━━━━━ TEXT PROVIDED

Three and a half years ago, astronomers caught a glimpse of a star exploding. It was just a few hours after light from the blast first reached Earth.
This was early, astronomers note. “Several years ago, to catch a supernova early would mean to detect it at several days, a week, or maybe more, after the explosion,” says Ofer Yaron. He is an astrophysicist at the Weizmann Institute of Science in Rehovot, Israel. Now, he says, “we talk about day one" when referring to early observations.
Previous supernovas had been spotted this early. But scientists got something extra with this new one: its spectrum. That’s a measurement of the light emitted from the blast, by wavelength (color). The spectrum was measured just six hours after the blast.
The star had blown apart in a type 2 supernova. Such an explosion is triggered by the collapse of a dying star.
Yaron and his colleagues spotted the stellar fireworks with the Intermediate Palomar Transient Factory. Their search used surveys of the sky by a telescope at the Palomar Observatory, near San Diego. The supernova appeared on October 6, 2013 in a galaxy called NGC7610. It resides 166 million light-years from Earth.

━━━━━━━━━━
━━━━━ DATASET CONTENT

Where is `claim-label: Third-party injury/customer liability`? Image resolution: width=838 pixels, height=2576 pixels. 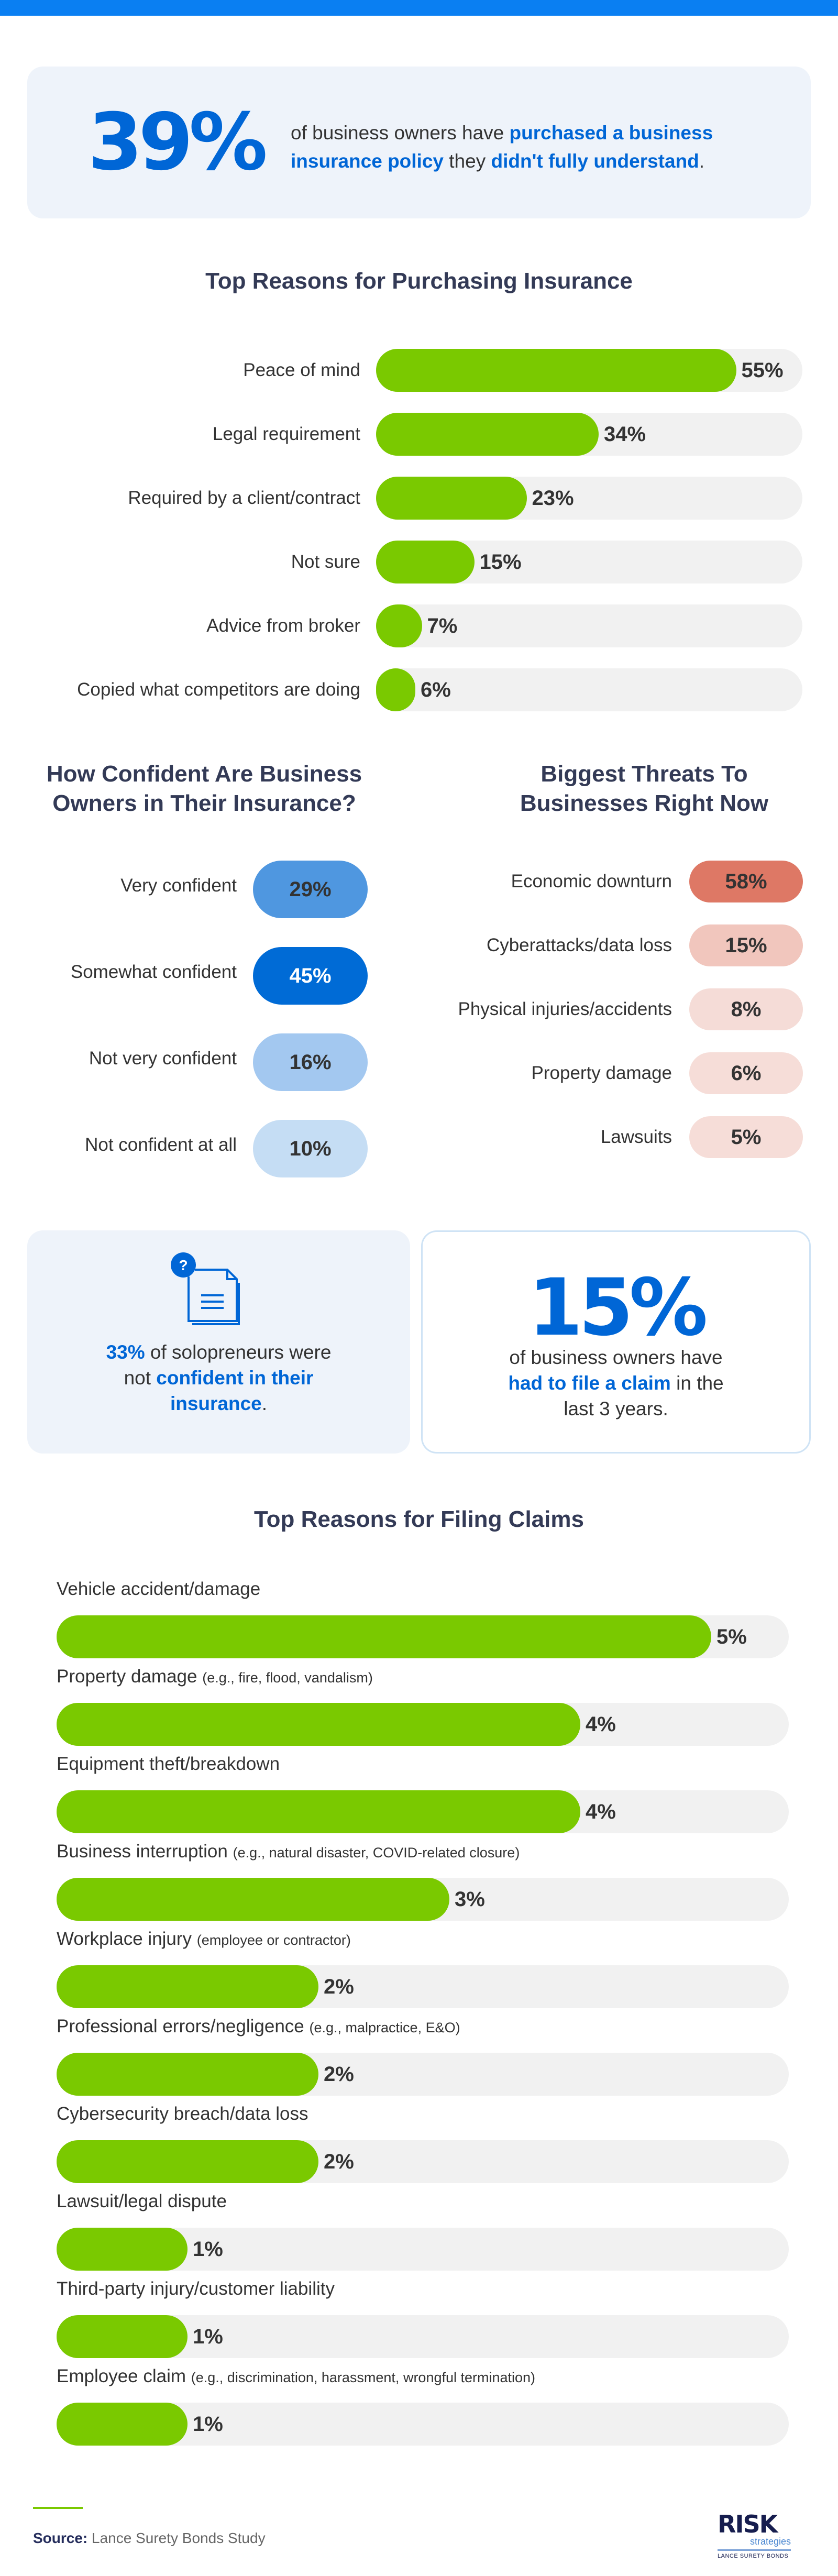
claim-label: Third-party injury/customer liability is located at coordinates (196, 2288).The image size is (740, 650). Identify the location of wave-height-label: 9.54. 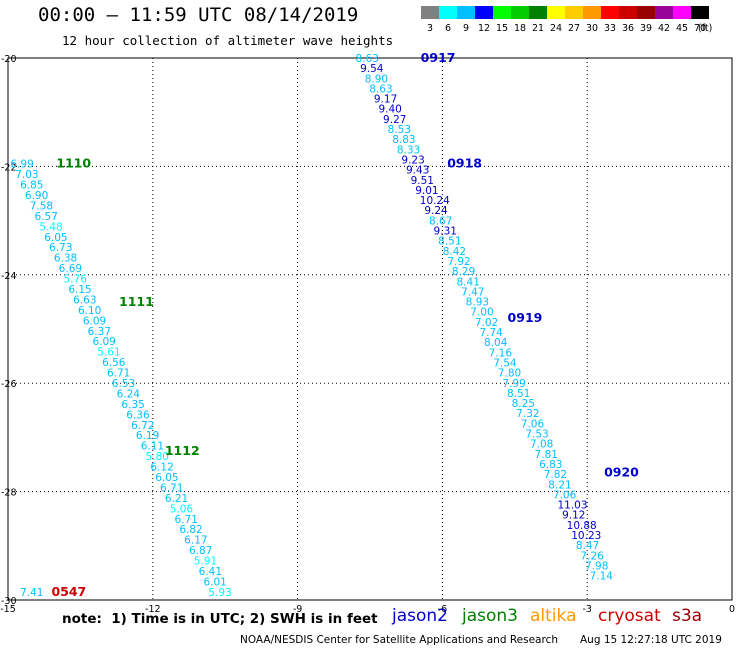
(372, 69).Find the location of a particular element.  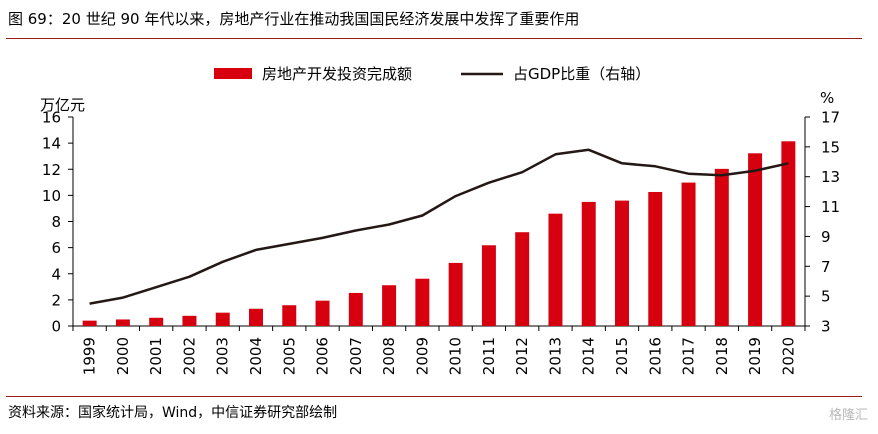

bar-2012 is located at coordinates (522, 279).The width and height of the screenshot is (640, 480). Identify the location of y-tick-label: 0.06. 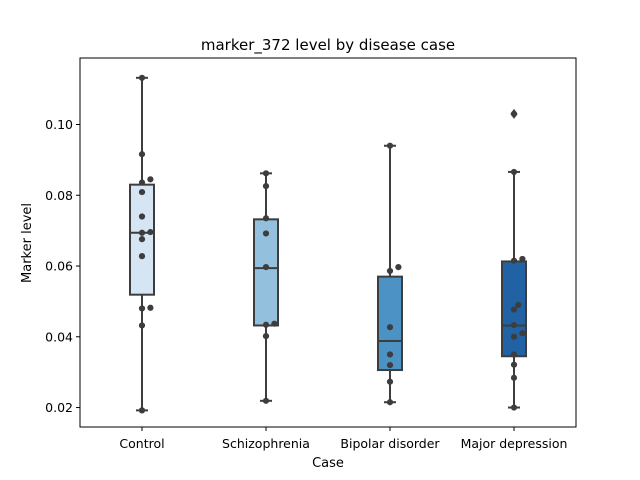
(59, 266).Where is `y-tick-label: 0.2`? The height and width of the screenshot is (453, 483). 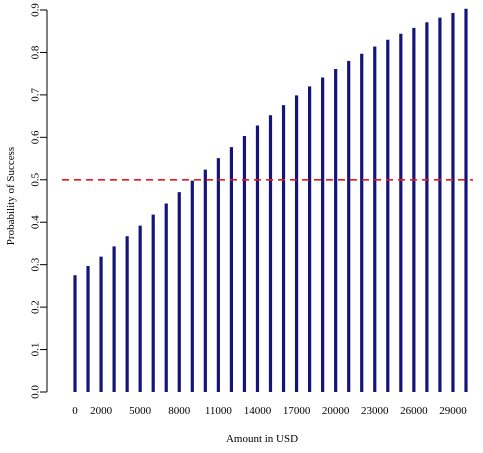 y-tick-label: 0.2 is located at coordinates (36, 307).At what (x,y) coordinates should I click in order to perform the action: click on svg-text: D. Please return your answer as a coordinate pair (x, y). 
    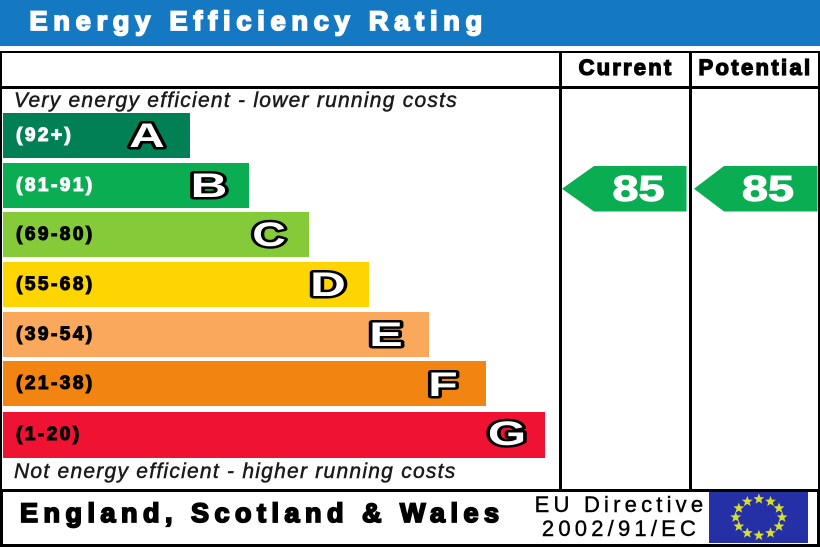
    Looking at the image, I should click on (328, 285).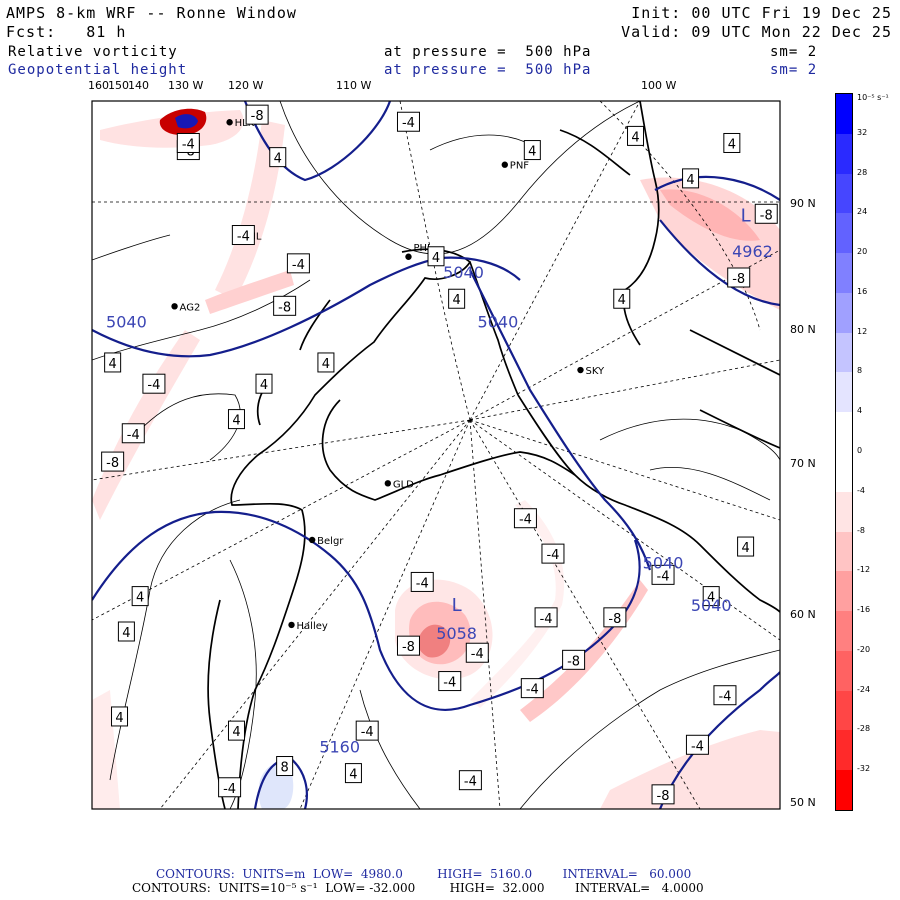 Image resolution: width=900 pixels, height=900 pixels. I want to click on lat-label-50n: 50 N, so click(803, 802).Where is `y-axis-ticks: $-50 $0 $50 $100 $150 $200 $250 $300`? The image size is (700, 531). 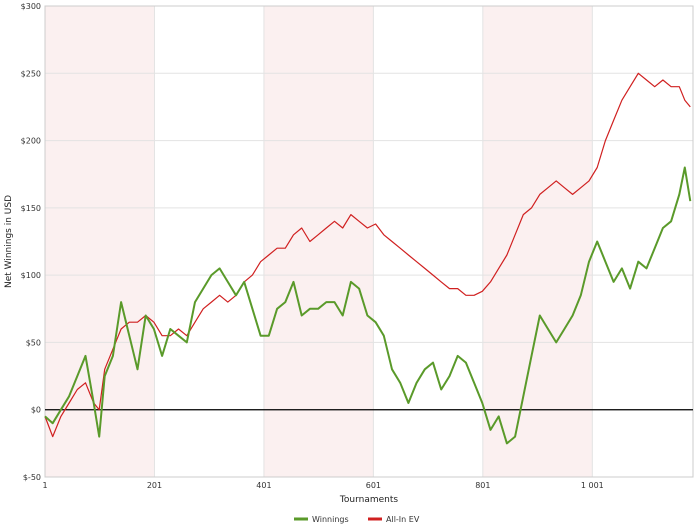
y-axis-ticks: $-50 $0 $50 $100 $150 $200 $250 $300 is located at coordinates (31, 242).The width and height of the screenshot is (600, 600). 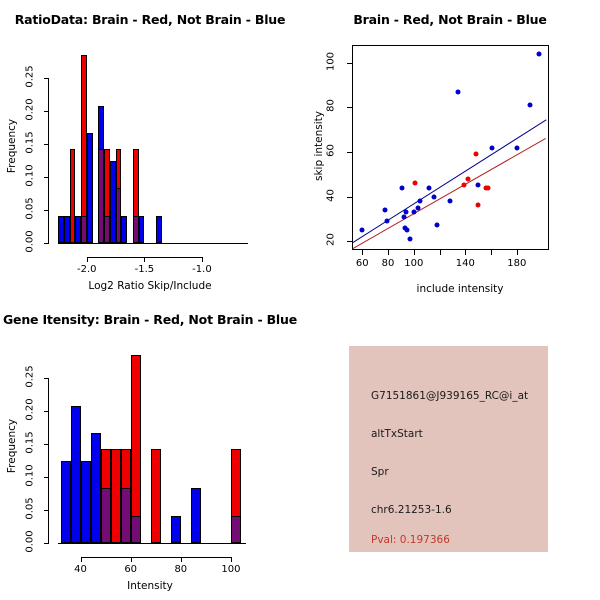 What do you see at coordinates (517, 264) in the screenshot?
I see `x-tick-label: 180` at bounding box center [517, 264]. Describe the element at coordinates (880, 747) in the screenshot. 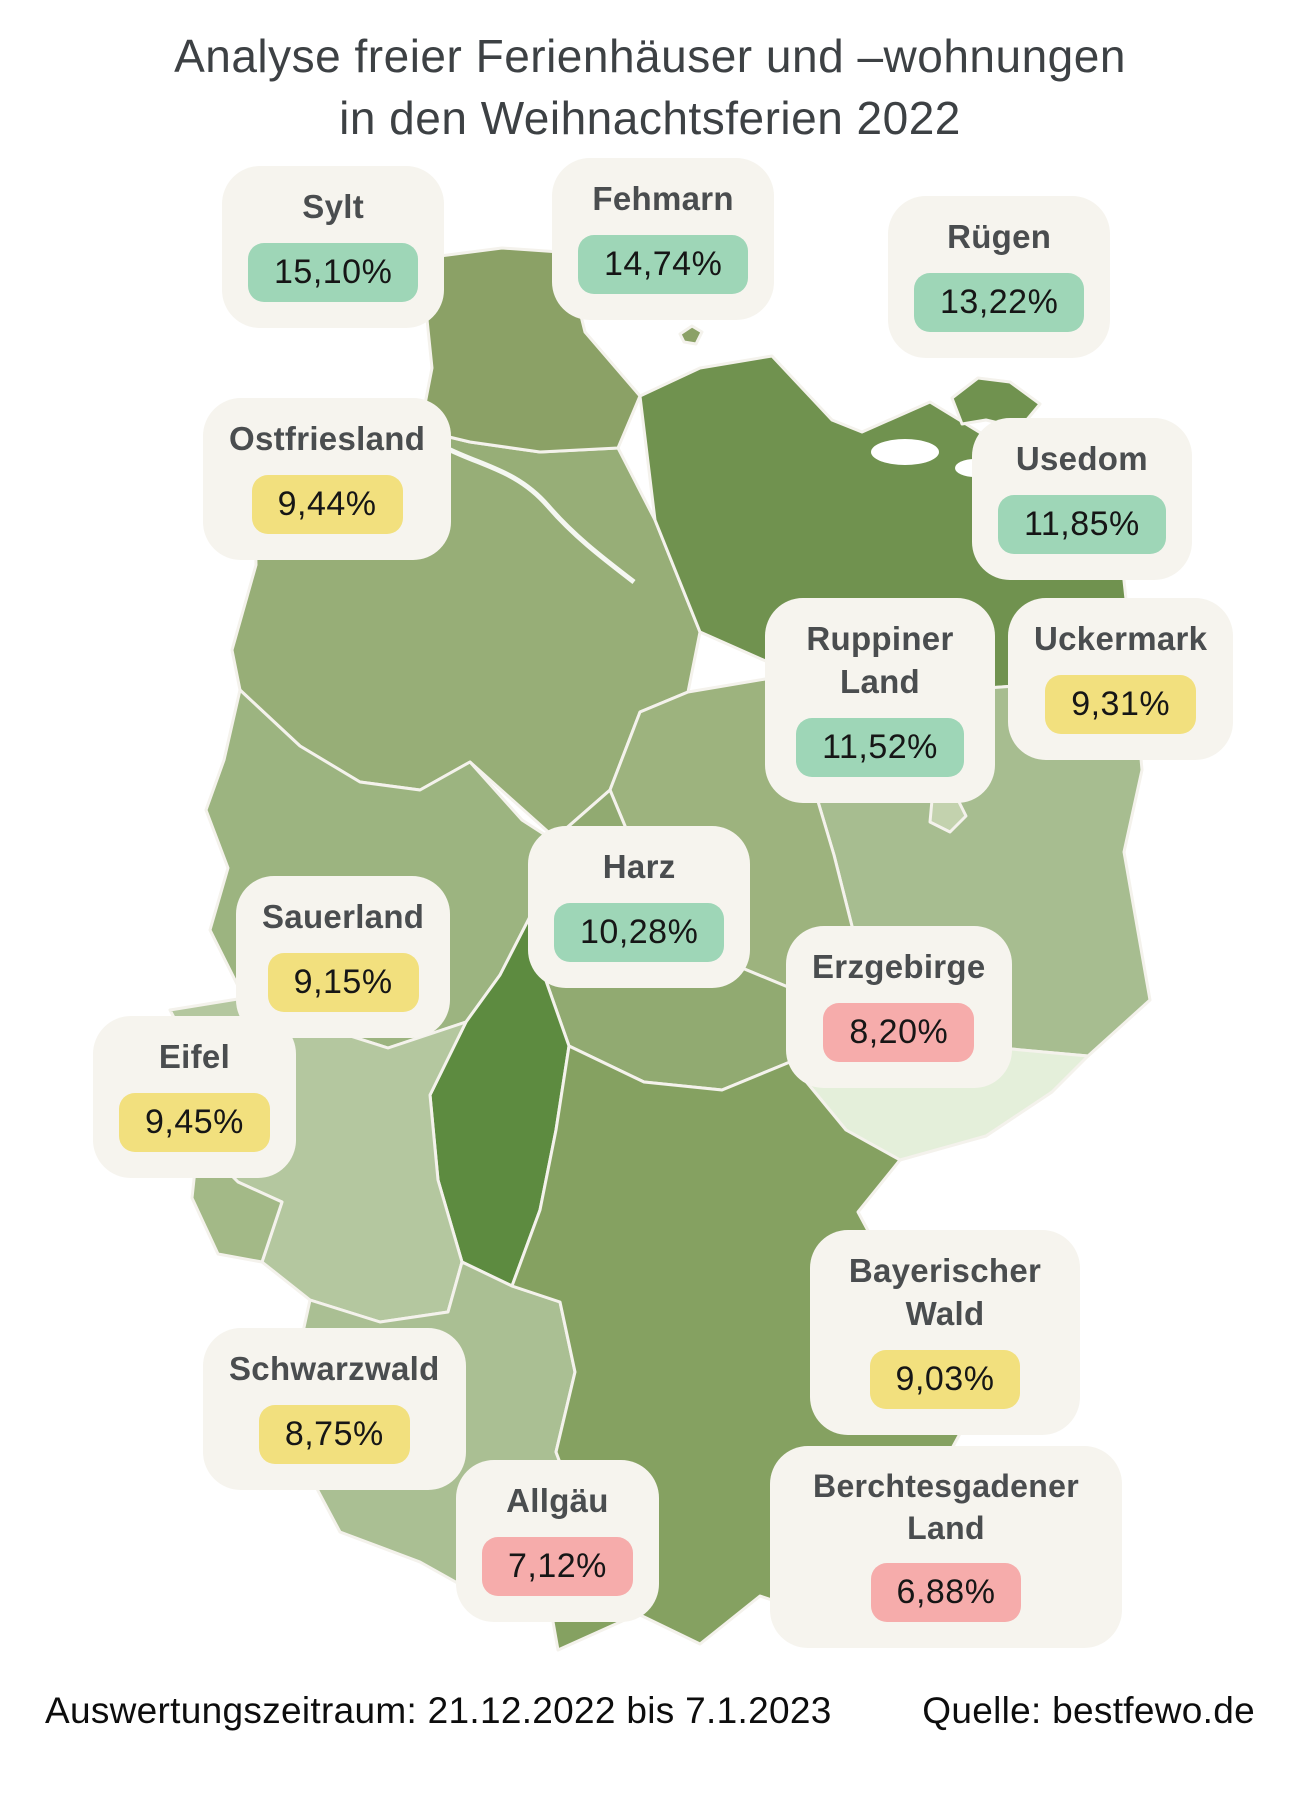

I see `region-value-badge: 11,52%` at that location.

━━━━━━━━━━

> _WORK REQUEST A_: Please output the supernova article's text from "Three and a" to "to early observations." without changing it.
> _WORK REQUEST B_: In the supernova article, what is the name of the galaxy where the supernova appeared?

> _RESPONSE AREA A_:
Three and a half years ago, astronomers caught a glimpse of a star exploding. It was just a few hours after light from the blast first reached Earth.
This was early, astronomers note. “Several years ago, to catch a supernova early would mean to detect it at several days, a week, or maybe more, after the explosion,” says Ofer Yaron. He is an astrophysicist at the Weizmann Institute of Science in Rehovot, Israel. Now, he says, “we talk about day one" when referring to early observations.

> _RESPONSE AREA B_: NGC7610